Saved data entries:
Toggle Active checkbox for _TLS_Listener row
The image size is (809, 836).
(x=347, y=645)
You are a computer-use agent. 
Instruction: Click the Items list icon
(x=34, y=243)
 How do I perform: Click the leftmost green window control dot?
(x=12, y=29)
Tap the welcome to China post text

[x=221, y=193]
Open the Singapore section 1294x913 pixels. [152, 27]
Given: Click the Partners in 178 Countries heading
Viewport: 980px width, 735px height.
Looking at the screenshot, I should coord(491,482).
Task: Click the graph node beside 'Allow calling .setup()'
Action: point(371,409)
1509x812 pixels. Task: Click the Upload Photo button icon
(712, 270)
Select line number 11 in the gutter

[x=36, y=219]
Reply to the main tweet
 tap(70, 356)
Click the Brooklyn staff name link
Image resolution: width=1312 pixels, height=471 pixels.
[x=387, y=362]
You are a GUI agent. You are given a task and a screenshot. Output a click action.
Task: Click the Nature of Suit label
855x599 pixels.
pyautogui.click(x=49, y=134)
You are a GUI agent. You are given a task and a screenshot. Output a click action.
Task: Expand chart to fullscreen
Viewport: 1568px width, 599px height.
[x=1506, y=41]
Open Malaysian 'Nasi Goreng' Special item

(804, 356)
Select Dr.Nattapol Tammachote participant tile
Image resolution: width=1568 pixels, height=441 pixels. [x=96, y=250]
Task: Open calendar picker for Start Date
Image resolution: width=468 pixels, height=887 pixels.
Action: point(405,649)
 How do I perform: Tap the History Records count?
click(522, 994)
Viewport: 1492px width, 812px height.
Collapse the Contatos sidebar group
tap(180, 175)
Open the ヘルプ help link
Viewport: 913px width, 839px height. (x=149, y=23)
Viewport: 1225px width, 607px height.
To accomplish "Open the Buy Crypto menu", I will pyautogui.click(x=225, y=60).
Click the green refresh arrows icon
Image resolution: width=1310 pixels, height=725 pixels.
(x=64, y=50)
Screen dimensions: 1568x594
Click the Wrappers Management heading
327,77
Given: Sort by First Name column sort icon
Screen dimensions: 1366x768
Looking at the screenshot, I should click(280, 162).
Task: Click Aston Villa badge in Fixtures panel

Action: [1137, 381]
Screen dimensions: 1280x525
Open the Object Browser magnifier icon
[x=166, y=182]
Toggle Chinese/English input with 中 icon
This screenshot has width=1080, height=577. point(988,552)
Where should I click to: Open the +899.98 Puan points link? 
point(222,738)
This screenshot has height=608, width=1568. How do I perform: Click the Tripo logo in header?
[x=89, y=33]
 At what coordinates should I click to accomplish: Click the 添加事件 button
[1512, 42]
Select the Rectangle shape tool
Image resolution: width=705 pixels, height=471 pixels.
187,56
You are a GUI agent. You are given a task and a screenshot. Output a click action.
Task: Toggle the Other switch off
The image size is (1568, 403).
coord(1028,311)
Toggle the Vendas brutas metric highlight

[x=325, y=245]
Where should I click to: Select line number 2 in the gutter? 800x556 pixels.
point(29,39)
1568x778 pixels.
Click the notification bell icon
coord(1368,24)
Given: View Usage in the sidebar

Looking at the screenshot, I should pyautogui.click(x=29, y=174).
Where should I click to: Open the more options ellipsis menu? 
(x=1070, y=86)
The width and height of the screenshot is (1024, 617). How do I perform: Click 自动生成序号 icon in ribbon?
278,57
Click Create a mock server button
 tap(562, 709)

Task details:
Exactly as written, copy out all the entries above.

Exercise output:
Toggle Active checkbox for _TLS_Listener row
The image size is (809, 836).
(x=347, y=645)
You are a computer-use agent. 
Instruction: Click the Items list icon
(x=34, y=243)
 How do I perform: Click the leftmost green window control dot?
(x=12, y=29)
Tap the welcome to China post text

[x=221, y=193]
Open the Singapore section 1294x913 pixels. [152, 27]
Given: Click the Partners in 178 Countries heading
Viewport: 980px width, 735px height.
Looking at the screenshot, I should coord(491,482).
Task: Click the graph node beside 'Allow calling .setup()'
Action: point(371,409)
1509x812 pixels. Task: Click the Upload Photo button icon
(712, 270)
Select line number 11 in the gutter

[x=36, y=219]
Reply to the main tweet
 tap(70, 356)
Click the Brooklyn staff name link
Image resolution: width=1312 pixels, height=471 pixels.
[x=387, y=362]
You are a GUI agent. You are given a task and a screenshot. Output a click action.
Task: Click the Nature of Suit label
855x599 pixels.
pyautogui.click(x=49, y=134)
You are a GUI agent. You are given a task and a screenshot. Output a click action.
Task: Expand chart to fullscreen
Viewport: 1568px width, 599px height.
[x=1506, y=41]
Open Malaysian 'Nasi Goreng' Special item

(804, 356)
Select Dr.Nattapol Tammachote participant tile
Image resolution: width=1568 pixels, height=441 pixels. [x=96, y=250]
Task: Open calendar picker for Start Date
Image resolution: width=468 pixels, height=887 pixels.
Action: point(405,649)
 How do I perform: Tap the History Records count?
click(522, 994)
Viewport: 1492px width, 812px height.
Collapse the Contatos sidebar group
tap(180, 175)
Open the ヘルプ help link
Viewport: 913px width, 839px height. (x=149, y=23)
Viewport: 1225px width, 607px height.
To accomplish "Open the Buy Crypto menu", I will pyautogui.click(x=225, y=60).
Click the green refresh arrows icon
Image resolution: width=1310 pixels, height=725 pixels.
(x=64, y=50)
Screen dimensions: 1568x594
Click the Wrappers Management heading
327,77
Given: Sort by First Name column sort icon
Screen dimensions: 1366x768
Looking at the screenshot, I should click(280, 162).
Task: Click Aston Villa badge in Fixtures panel

Action: [1137, 381]
Screen dimensions: 1280x525
Open the Object Browser magnifier icon
[x=166, y=182]
Toggle Chinese/English input with 中 icon
This screenshot has width=1080, height=577. point(988,552)
Where should I click to: Open the +899.98 Puan points link? 
point(222,738)
This screenshot has height=608, width=1568. How do I perform: Click the Tripo logo in header?
[x=89, y=33]
 At what coordinates should I click to accomplish: Click the 添加事件 button
[1512, 42]
Select the Rectangle shape tool
Image resolution: width=705 pixels, height=471 pixels.
187,56
You are a GUI agent. You are given a task and a screenshot. Output a click action.
Task: Toggle the Other switch off
The image size is (1568, 403).
coord(1028,311)
Toggle the Vendas brutas metric highlight

[x=325, y=245]
Where should I click to: Select line number 2 in the gutter? 800x556 pixels.
point(29,39)
1568x778 pixels.
Click the notification bell icon
coord(1368,24)
Given: View Usage in the sidebar

Looking at the screenshot, I should pyautogui.click(x=29, y=174).
Where should I click to: Open the more options ellipsis menu? 
(x=1070, y=86)
The width and height of the screenshot is (1024, 617). How do I perform: Click 自动生成序号 icon in ribbon?
278,57
Click Create a mock server button
 tap(562, 709)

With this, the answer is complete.